§ **To do**: The lines of the records that include "checkbox" should all be copied.

§ **Data supplied**:
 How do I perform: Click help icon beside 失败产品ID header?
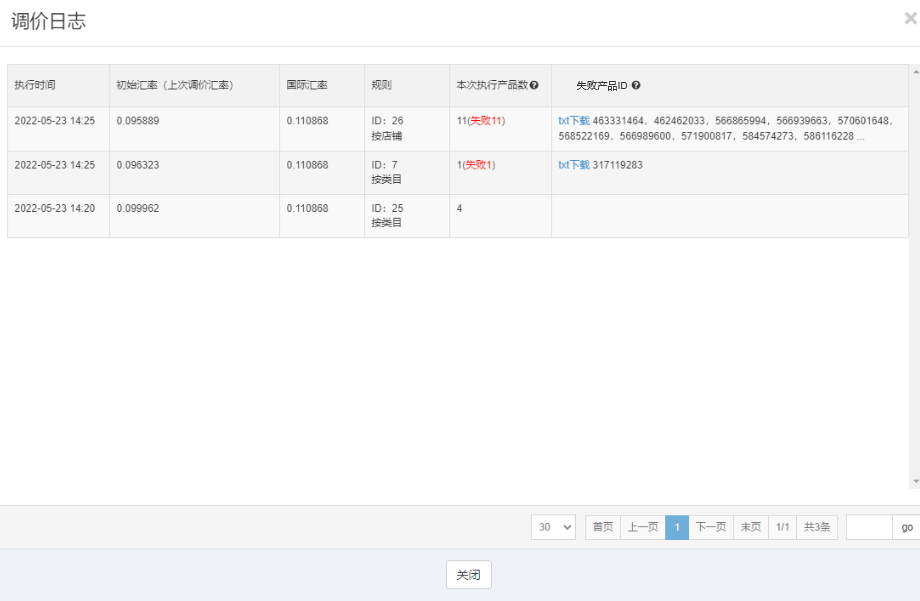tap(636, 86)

==

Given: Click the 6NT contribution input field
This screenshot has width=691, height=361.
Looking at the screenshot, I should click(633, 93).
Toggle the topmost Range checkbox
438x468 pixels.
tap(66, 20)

--

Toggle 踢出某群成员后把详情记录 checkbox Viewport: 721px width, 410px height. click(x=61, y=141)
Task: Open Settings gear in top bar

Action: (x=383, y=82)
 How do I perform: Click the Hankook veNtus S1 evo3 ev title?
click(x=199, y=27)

§ **Output of the exercise**:
Toggle the topmost Range checkbox
Toggle 踢出某群成员后把详情记录 checkbox Viewport: 721px width, 410px height. click(x=61, y=141)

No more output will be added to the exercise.